Emotional Acceptance—which involves teaching clients to observe their own emotional reactions mindfully and with curiosity, rather than attempting to fight, control, or deny them. Such emotional acceptance has been shown to be effective in reducing fear of fear.
Interoceptive Exposure—which involves exposing the client to their own bodily sensations and training them to manage the symptoms rather than fear, avoid, or seek to escape them. Interoceptive exposure practice usually begins in session, after the client and therapist have figured out which stimuli will effectively provoke the client’s fight-or-flight response. Several common such exercises include breathing through a straw, spinning in an office chair, hyperventilating intentionally, or looking intently into a mirror. Once the symptoms are provoked, the client is instructed to allow themselves to experience them and report periodically on their severity until habituation (a reduction in symptoms due to prolonged exposure) is evident. Homework may be later assigned for the client to practice at home.
In Vivo Situational Exposure—in which the client is instructed to face their fear by approaching and remaining in feared situations.
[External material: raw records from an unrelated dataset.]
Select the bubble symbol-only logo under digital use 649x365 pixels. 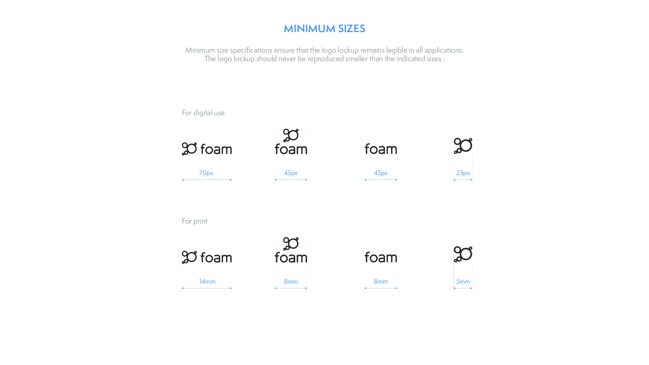click(x=463, y=146)
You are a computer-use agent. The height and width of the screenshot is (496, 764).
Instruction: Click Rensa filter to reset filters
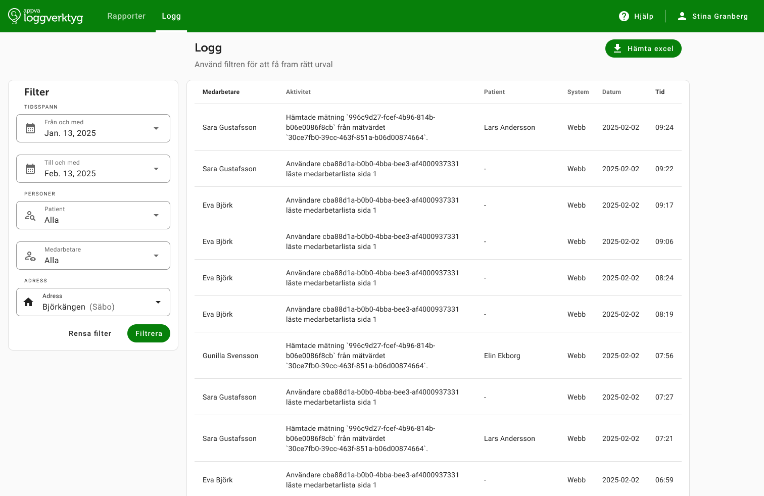pos(90,333)
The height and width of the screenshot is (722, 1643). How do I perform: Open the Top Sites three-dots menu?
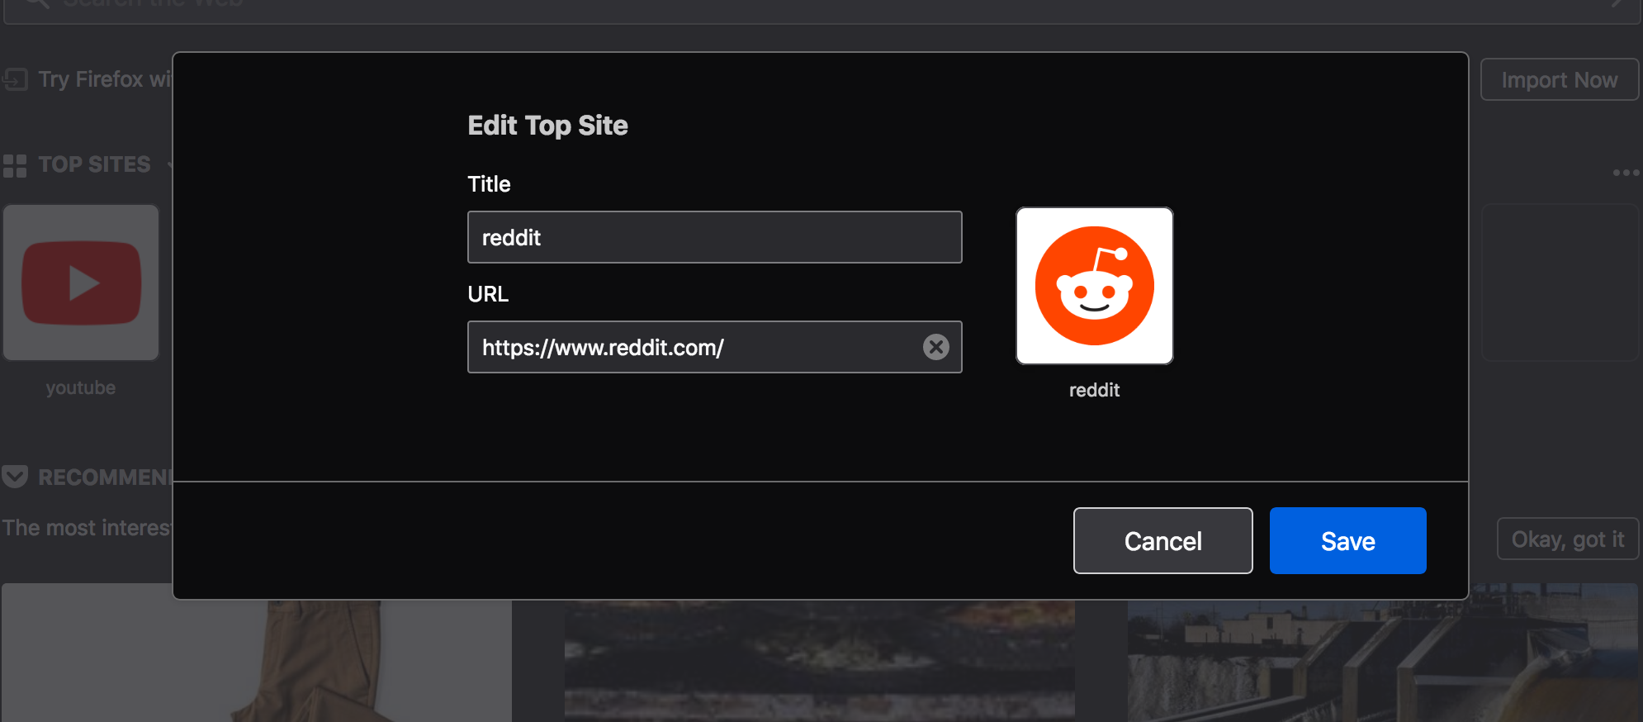tap(1626, 173)

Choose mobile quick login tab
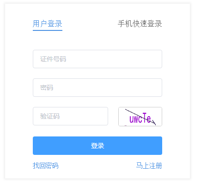click(x=140, y=24)
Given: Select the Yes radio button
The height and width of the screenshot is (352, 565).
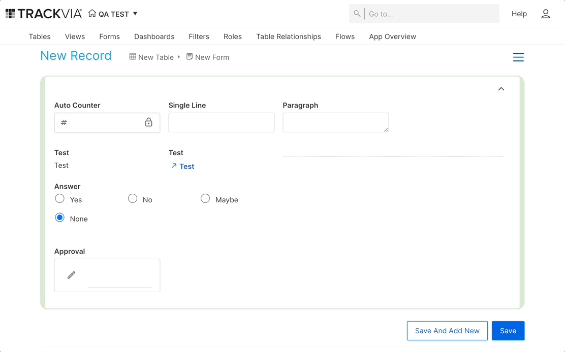Looking at the screenshot, I should (x=59, y=198).
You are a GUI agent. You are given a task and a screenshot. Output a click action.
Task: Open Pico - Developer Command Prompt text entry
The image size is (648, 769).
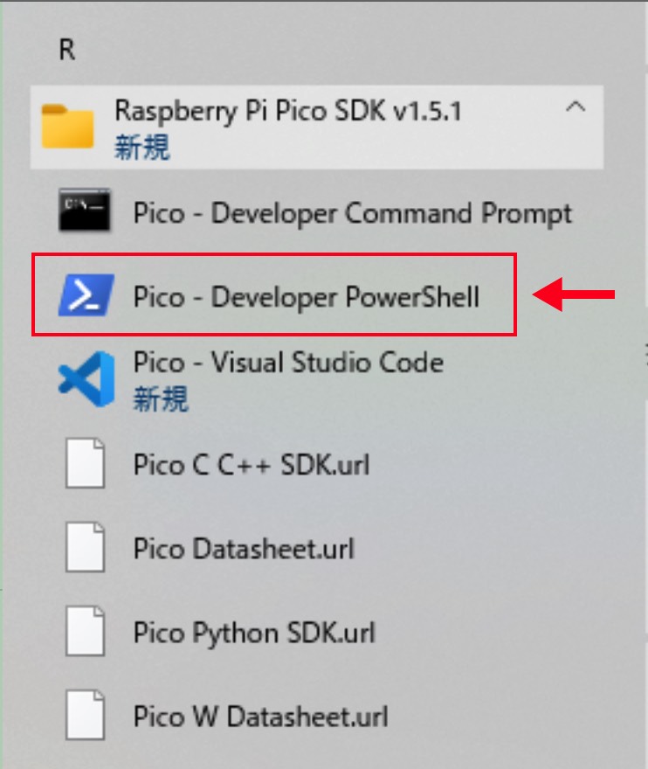click(352, 213)
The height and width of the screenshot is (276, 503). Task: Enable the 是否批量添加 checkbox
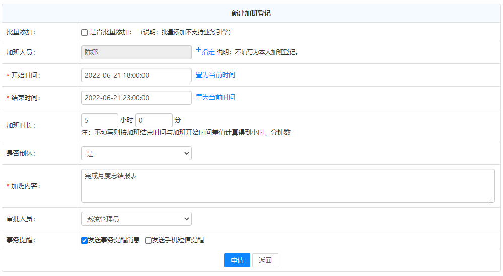pos(85,33)

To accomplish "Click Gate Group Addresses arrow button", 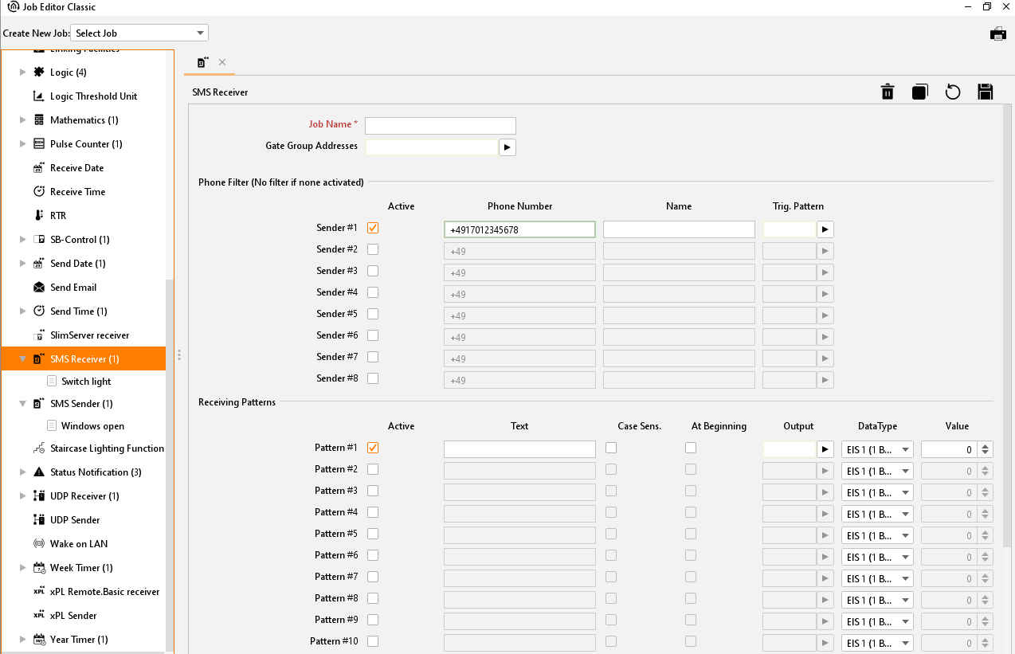I will [508, 147].
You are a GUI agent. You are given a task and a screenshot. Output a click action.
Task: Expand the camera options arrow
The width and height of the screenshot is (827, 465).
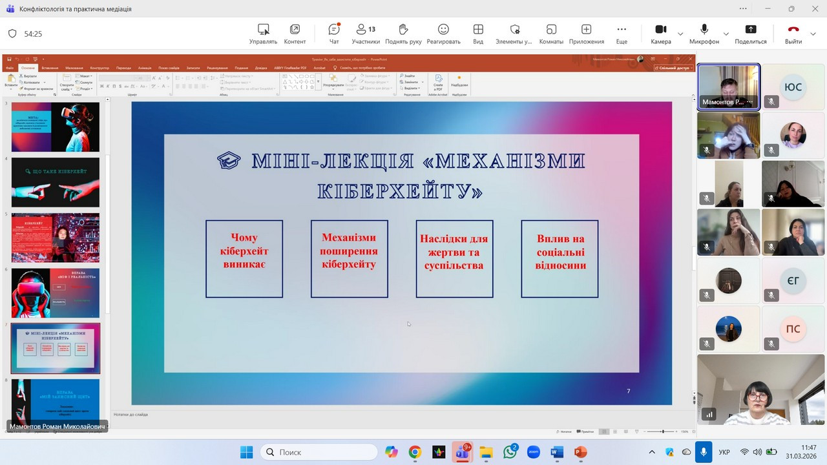680,34
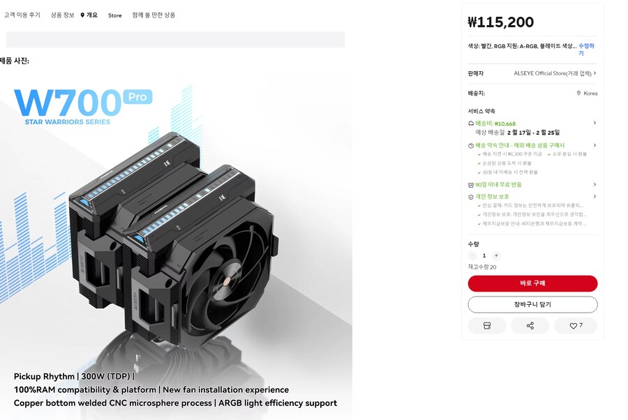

Exposure works to reduce fear of fear through several paths. First, it allows the nervous system to habituate to the feared situation (thus reducing noxious fight-or-flight symptoms). Second, it allows for new learned coping responses to override the influence of earlier, learned fear responses. Third, it allows the client to become skilled at managing anxiety, its bodily symptoms and the situations that provoke them. Fourth, as previously dreaded and avoided situations and sensations are faced and managed, the client gains a sense of psychological empowerment, which serves as a confidence boost, and a motivator to continue the work.
FDR once famously said, “The only thing we have to fear is fear itself.” But when it comes to mental health, fearing fear is a mistake, and a problem. Becoming aware of the construct of anxiety sensitivity may help you understand better your own mental health challenges as well as mark the path to health. Several validated, high-quality clinical instruments (such as the ASI-3) are available to diagnose anxiety sensitivity. If you suspect that anxiety sensitivity may be at the core of your mental health issues, and if your hunch is confirmed by a professional assessment process, then looking for therapy interventions that target the construct directly may prove highly beneficial.